In the Feynman diagram shown above, a neutron decays into a proton because a down quark is turned into an up quark (The mediating W-minus decays into an electron and an electron antineutrino).

This is curious behaviour, especially for a force that is considered fundamental, an innate attribute of nature itself. Whatever happened to symmetry, why couldn’t nature maintain the order of things without putting in a twist? Sure, we’re now able to explain how the weak-interaction swaps orientations, but there’s no clue about why it has to happen like that. I mean… why?!

And now, we come to the strong CP problem(!): The laws governing the weak-interaction, brought under electroweak theory (EWT), are very, very similar to QCD. Why then doesn’t the strong nuclear force violate parity?

This is also fascinating because of the similarities it bears to nature’s increasing degree of prejudices. Why an asymmetric force like the weak-interaction was born in an otherwise symmetric universe, no one knows, and why only the weak-interaction gets to violate parity, no one knows. Pfft.
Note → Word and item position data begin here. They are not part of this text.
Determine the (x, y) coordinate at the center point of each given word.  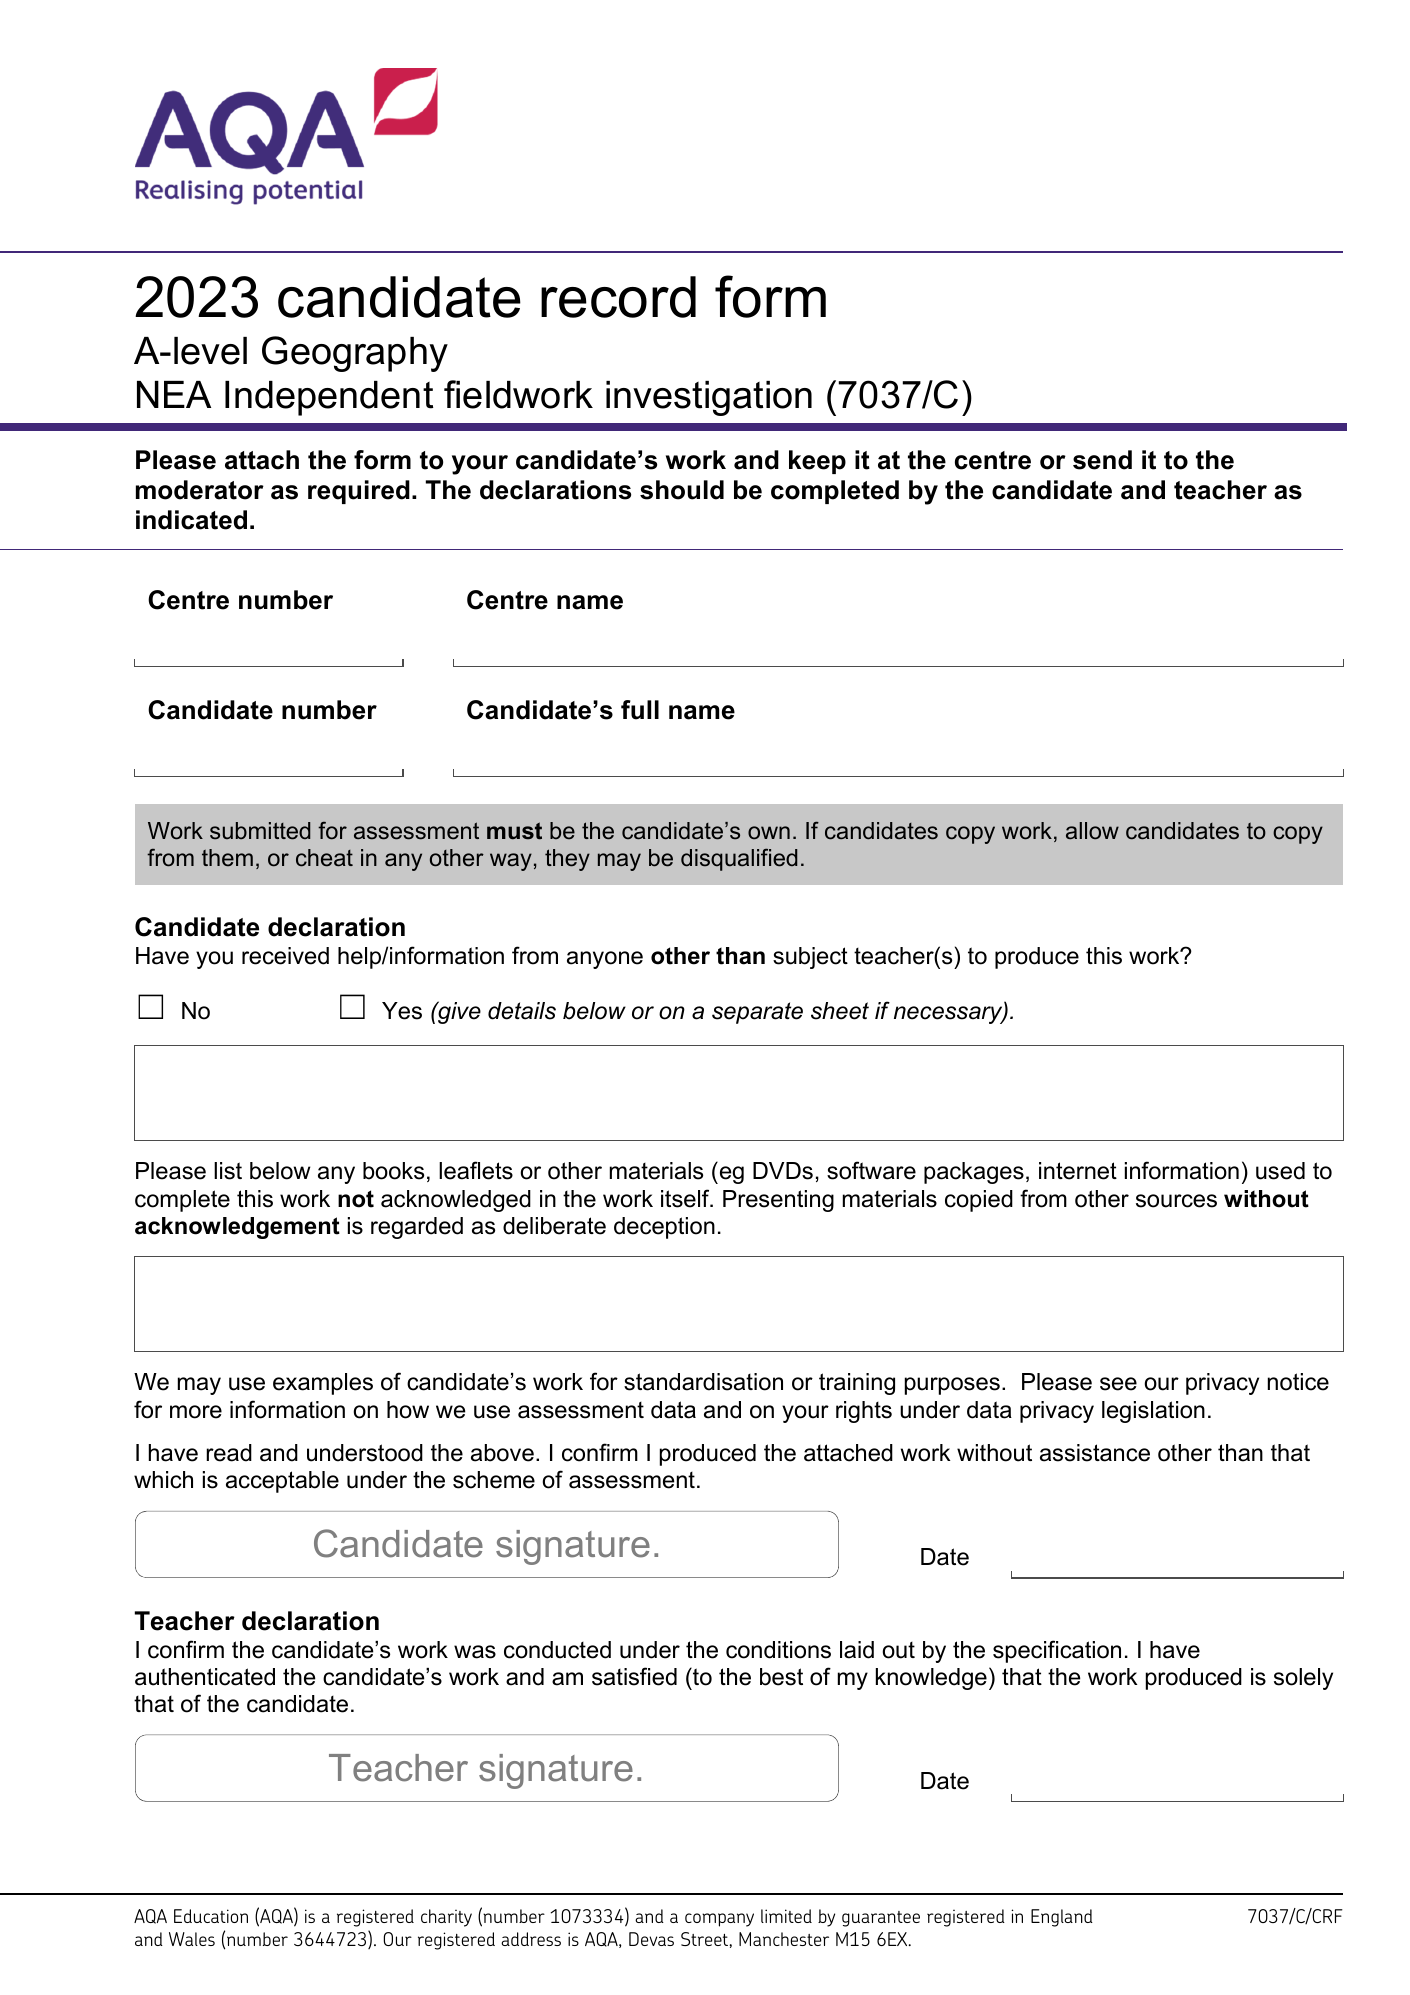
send (1102, 460)
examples (323, 1384)
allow (1092, 831)
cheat (324, 858)
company (719, 1920)
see (1118, 1384)
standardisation (703, 1382)
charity (446, 1918)
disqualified (739, 859)
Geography (355, 354)
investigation (709, 398)
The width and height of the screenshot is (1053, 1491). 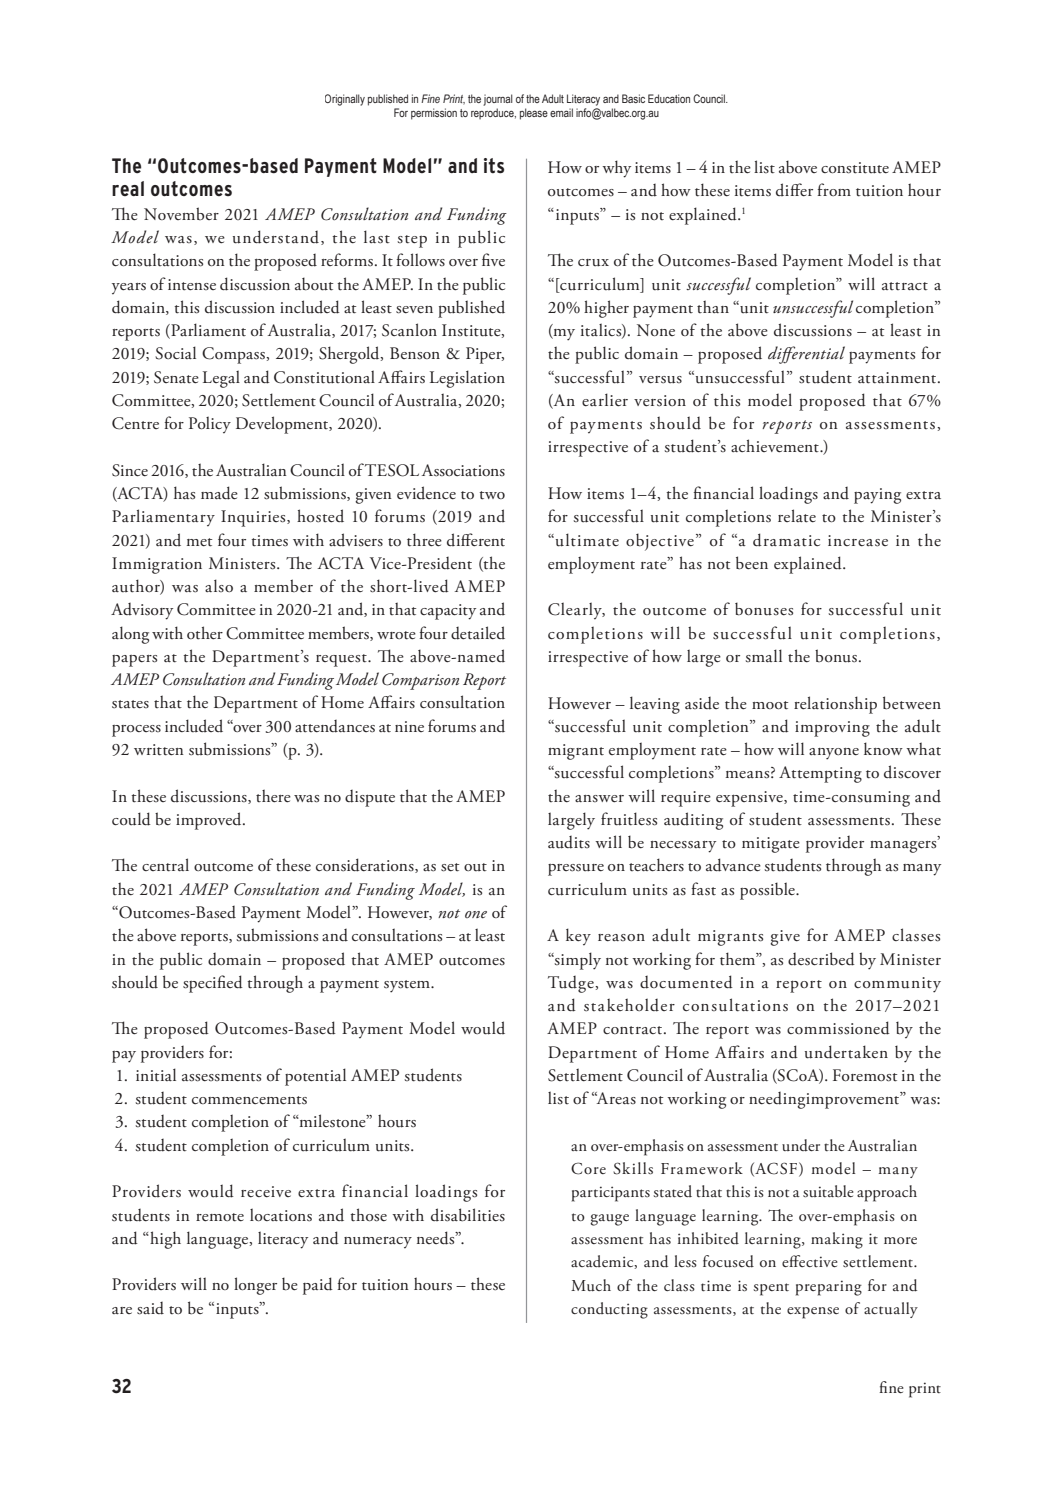 What do you see at coordinates (467, 379) in the screenshot?
I see `Legislation` at bounding box center [467, 379].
More so, even on the road leading up to this problem, we chanced upon three other problems, and altogether, this provides a good idea of how much humans are lost when it comes to particle physics. It’s evident that we’re only playing catching up, building simulations and then comparing the results to real-life occurrences to prove ourselves right. And just when you ask “Why?”, we’re lost for words.

Even the Large Hadron Collider (LHC), a multi-billion dollar particle sledgehammer in France-Switzerland, is mostly a “How” machine. It smashes together billions of particles and then, using seven detectors positioned along its length, analyses the debris spewn out.


An indicative diagram of the layout of detectors on the LHC

Incidentally, one of the detectors, the LHCb, sifts through the particulate mess to find out how really the weak-interaction affects particle-decay. Specifically, it studies the properties of the B-meson, a kind of meson that has a bottom quark/antiquark (b-quark) as one of its two constituents.

The b-quark has a tendency to weak-decay into its antiparticle, the b*-quark, in the process getting its left and right switched. Moreover, it has been observed the b*-quark is more likely to decay into the b-quark than it is for the b-quark to decay into the b*-quark. This phenomenon, involved in a process called baryogenesis, was responsible for today’s universe being composed of matter and not antimatter, and the LHCb is tasked with finding out… well, why?

(This blog post first appeared at The Copernican on December 14, 2012.)